‘And it isn’t just passage she’ll be offering you. It’s a job on her schooner too.’
Lana ignored Calder’s anger, reaching down to scratch the head of the wizard’s hound. ‘You still with this old reprobate, Buddy? Thought you might have traded up to a better class of master by now?’
‘Pah,’ said the dog, half a resigned growl of agreement.
‘My hound,’ said Matobo.
Calder shivered in superstitious fear. ‘You expect me to demean myself by working as a common sailor, wizard? I have the honour of my house to uphold. You cannot mean me to flee my own land in this pauper manner?’
‘You call this a little favour?’ laughed Lana Fiveworlds. ‘Taking his neo-barbarian slipped-back ass on the Gravity Rose ? Is the man even housetrained? Shit, it’ll be quicker teaching that pet monkey of Polter’s to be crew. What kind of retards were his ancestors anyway, settling on this bastard world?’
‘Wasn’t their fault,’ said Matobo. ‘Didn’t you read the wiki on this world? The first settlers came in racked, stacked and packed on coffin ships. Overpopulation excess, poor as dirt. Too poor to pay for a decent survey of the Hesperus system. When they set down, this world was a paradise. Forty years later the interglacial ended, and a full-bore ice age started. I still have the original brochure from nine hundred years ago. Fragrant pine forests and sandy beaches. Of course, the settlers were too poor to afford a mass lift-out from Hesperus, even if they could have found a civilised planet willing to stamp a quarter of a million no-money colonists’ entry visas. The mining combine backing them shrugged its shoulders, pointed to the emigration indemnity waiver and walked. So here their descendants stay, and here they shiver.’
‘Jeez,’ said the strange gold-skinned sailor. ‘You just have to look at the forests here. Steel-tough trees you need a plasma cutter to fell. Any biologist worth a shit in the park could’ve told you what kind of weather pattern that’s going to mean. Wasn’t any beach and bikini settlement.’
‘You got that right,’ the wizard turned back to Calder. ‘This is how it is, your highness. Exile is never easy. Take it from someone who can’t go home himself. But it’s either my friends here, or execution by burning if you stay. Trust me, working as crew isn’t as bad as it sounds. Not when you’re on a magic vessel.’
Calder was feeling recovered enough from his injuries for a flash of anger towards the sorcerer. ‘Trust you! The last time you asked me to trust you, all I ended up losing was my love, my kingdom, my crew, my ship, and now my honour.’
‘You put it like that,’ said Lana Fiveworlds, ‘and I might start liking you. What with us having so much in common and all.’

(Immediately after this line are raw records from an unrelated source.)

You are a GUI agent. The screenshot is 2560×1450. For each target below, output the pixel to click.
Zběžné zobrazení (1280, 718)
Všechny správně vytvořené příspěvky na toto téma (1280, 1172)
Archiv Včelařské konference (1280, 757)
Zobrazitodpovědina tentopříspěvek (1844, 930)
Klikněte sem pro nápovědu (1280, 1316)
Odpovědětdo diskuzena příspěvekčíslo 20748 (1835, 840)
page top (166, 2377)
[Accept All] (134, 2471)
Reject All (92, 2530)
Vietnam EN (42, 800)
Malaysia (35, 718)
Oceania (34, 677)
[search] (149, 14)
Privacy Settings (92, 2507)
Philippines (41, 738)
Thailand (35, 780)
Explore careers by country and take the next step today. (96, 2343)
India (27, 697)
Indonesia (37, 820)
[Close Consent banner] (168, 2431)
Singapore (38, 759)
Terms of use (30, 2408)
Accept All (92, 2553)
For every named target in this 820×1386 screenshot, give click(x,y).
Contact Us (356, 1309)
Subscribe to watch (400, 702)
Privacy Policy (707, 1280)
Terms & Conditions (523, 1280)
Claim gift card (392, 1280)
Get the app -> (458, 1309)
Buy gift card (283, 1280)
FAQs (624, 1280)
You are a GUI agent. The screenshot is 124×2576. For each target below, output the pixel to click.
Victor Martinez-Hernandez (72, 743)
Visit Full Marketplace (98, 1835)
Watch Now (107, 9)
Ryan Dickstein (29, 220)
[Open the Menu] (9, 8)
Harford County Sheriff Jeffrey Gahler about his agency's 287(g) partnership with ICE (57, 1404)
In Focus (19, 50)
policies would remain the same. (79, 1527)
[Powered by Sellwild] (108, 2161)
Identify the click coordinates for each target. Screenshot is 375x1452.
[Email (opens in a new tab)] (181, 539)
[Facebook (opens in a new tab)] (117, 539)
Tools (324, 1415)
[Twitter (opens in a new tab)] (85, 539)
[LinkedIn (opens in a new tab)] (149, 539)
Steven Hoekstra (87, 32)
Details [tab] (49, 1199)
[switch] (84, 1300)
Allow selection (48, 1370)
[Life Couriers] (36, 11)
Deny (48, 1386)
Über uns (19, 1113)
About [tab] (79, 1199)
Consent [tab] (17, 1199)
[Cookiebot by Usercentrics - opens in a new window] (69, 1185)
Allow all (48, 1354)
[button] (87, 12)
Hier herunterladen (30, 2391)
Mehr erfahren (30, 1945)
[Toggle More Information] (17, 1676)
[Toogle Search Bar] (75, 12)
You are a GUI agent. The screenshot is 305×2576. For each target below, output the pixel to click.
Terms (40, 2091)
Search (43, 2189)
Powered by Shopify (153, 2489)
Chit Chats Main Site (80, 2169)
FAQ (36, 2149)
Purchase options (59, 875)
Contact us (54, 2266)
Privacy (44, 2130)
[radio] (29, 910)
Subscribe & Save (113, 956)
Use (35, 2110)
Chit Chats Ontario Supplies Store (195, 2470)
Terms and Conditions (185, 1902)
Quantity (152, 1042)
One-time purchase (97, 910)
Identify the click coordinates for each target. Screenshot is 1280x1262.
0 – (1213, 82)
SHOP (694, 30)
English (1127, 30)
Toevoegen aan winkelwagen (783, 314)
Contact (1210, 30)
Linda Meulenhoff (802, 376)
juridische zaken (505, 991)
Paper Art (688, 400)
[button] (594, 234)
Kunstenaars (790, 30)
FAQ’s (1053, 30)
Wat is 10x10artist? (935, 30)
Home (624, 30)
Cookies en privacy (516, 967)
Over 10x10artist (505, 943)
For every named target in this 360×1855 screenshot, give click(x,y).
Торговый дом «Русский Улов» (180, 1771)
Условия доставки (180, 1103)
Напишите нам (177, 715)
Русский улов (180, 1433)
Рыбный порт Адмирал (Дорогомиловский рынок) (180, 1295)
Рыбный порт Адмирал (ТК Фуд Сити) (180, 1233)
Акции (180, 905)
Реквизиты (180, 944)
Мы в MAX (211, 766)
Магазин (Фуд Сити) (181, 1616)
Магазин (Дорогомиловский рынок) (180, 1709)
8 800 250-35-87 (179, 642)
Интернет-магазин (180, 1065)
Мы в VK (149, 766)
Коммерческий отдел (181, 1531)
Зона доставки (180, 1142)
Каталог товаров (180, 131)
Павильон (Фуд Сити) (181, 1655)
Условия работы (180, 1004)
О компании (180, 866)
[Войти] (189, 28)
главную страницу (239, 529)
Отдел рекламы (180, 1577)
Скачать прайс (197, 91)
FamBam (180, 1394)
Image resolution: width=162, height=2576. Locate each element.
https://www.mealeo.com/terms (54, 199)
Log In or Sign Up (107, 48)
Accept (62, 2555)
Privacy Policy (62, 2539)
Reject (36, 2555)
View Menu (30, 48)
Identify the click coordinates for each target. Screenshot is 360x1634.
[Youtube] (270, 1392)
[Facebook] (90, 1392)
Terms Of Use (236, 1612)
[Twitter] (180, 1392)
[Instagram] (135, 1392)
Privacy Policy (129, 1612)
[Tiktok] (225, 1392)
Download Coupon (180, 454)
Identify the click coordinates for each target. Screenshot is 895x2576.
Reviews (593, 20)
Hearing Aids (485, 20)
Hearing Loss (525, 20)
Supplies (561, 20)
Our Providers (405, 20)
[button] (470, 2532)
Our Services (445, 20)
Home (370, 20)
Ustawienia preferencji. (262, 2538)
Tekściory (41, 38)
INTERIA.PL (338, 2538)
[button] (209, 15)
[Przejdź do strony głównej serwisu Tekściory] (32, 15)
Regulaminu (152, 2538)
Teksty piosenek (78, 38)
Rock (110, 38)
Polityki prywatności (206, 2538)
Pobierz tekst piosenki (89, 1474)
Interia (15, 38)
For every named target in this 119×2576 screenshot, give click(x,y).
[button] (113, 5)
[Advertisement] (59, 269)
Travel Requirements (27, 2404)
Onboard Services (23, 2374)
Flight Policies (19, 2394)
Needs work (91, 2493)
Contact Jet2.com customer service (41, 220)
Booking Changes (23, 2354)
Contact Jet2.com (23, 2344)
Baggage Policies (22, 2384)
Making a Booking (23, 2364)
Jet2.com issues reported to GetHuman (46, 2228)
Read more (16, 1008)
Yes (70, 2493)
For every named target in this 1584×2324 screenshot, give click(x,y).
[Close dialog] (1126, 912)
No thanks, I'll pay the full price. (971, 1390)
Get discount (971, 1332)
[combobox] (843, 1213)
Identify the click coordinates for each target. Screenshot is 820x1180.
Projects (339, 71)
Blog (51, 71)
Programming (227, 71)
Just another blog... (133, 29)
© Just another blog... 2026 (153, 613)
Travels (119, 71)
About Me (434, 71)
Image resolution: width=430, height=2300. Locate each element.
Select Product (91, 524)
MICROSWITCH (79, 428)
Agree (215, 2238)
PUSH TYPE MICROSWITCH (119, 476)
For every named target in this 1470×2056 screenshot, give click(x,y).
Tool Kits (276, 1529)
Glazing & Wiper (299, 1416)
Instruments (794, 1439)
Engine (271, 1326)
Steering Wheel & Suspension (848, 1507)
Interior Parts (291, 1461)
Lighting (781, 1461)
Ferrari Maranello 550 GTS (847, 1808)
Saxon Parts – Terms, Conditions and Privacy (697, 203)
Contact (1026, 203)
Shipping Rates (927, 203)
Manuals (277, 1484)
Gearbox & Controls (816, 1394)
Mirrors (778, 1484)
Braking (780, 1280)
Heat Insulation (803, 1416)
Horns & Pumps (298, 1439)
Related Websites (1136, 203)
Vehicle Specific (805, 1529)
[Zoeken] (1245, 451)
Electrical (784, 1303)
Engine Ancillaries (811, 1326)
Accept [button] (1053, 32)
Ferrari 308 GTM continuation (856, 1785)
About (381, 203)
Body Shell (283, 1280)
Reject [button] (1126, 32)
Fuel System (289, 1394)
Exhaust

The golden sailor, Zeno, laughed. ‘Anyone who’s met Rex Matobo has that story in common. You should be ashamed of your flammy ass, old man, coming down here and pulling your Wizard of Oz scam on this failed world.’
The wizard raised his hands placatingly. ‘It was for the locals’ good. Could’ve got them real organized if the horse I’d backed came in. This place is mineral rich. Drag it back to the carbon age, set up a freight sling in orbit, and the same mining combine that dumped this hole would be clamouring for cargo boosts from us. Give it a hundred years and we’d be streaming out minerals, a line of solar sails so tight that traffic control would need an upgrade to handle them. And best of all, you do the mining here old school-style, and you’d be pumping out so much CO2 that soon enough the place’ll be global warming itself back to short sleeves and cocktails by the beach.’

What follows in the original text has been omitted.